Community participation goes back to the very beginnings of the Internet. Bulletin boards evolved into discussion forums and eventually into USENET. Over the years, the opportunities for Net user interaction have increased dramatically, now including such tools as discussion boards, live chat, real-time polls, moderated discussion lists, personalized reviews (like those first produced by Amazon.com and then imitated by others), instant messaging, and a new kid on the community block: the weblog, or simply blog.

The Internet has the ability to bring together like-minded individuals for discussion on a wide assortment of eclectic subjects offering a broad range of views in a variety of ways. No other medium up to now has allowed this scope of communication. These "community waterholes" provide a platform for expressing intense passions and loyalties. Let's face it—people love to talk, and love even more to express their opinions. Understanding this fact is important to any organization wanting to take the pulse of its users: Just give an audience a forum to talk about a topic, a way to find you, and a relatively painless user interface, and you'll watch a community grow.

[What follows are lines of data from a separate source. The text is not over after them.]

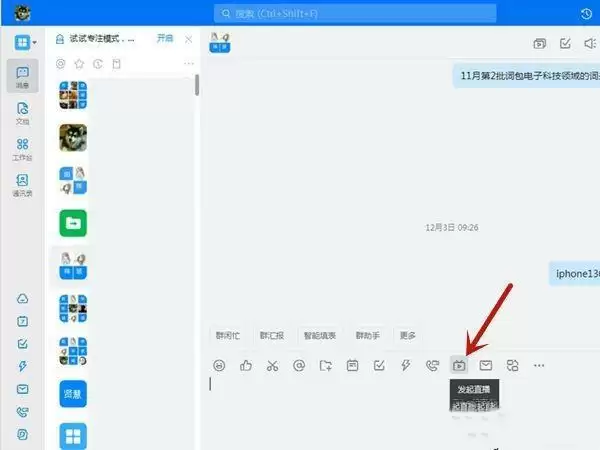Screen dimensions: 600x450
Task: Expand the workspace switcher dropdown arrow
Action: pos(35,44)
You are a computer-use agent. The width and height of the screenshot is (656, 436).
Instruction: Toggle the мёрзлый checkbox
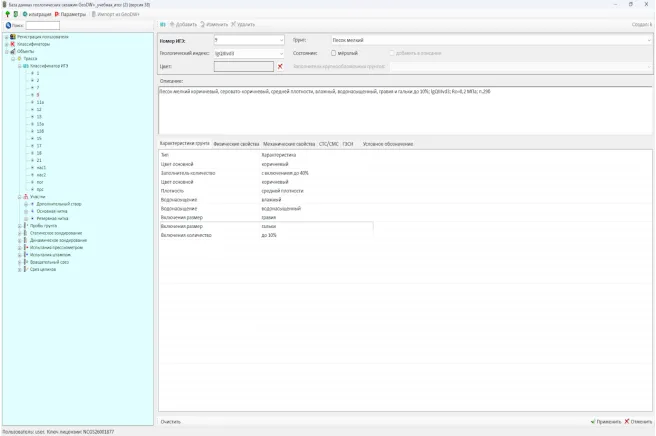tap(334, 53)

Offering a community experience on your web site is not just altruistic. Adding community elements to your e-business strategy can be a key driver in users making a purchasing decision or taking an action that results in meeting your organization's objectives. What is this key driver? Word of mouth: hearing from other users—not from your organization—why a new user should buy from you or join your organization.

Of course, word of mouth is nothing new. Businesses have tried to use this strategy since the dawn of marketing. What's new is the opportunity of generating word of mouth—both good and bad—using the Internet. As interactivity on the Net has matured, opportunities for word-of-mouth marketing have grown. It's the responsibility of your IT department to be aware of the different interactive community tools and to make them available to your marketing department.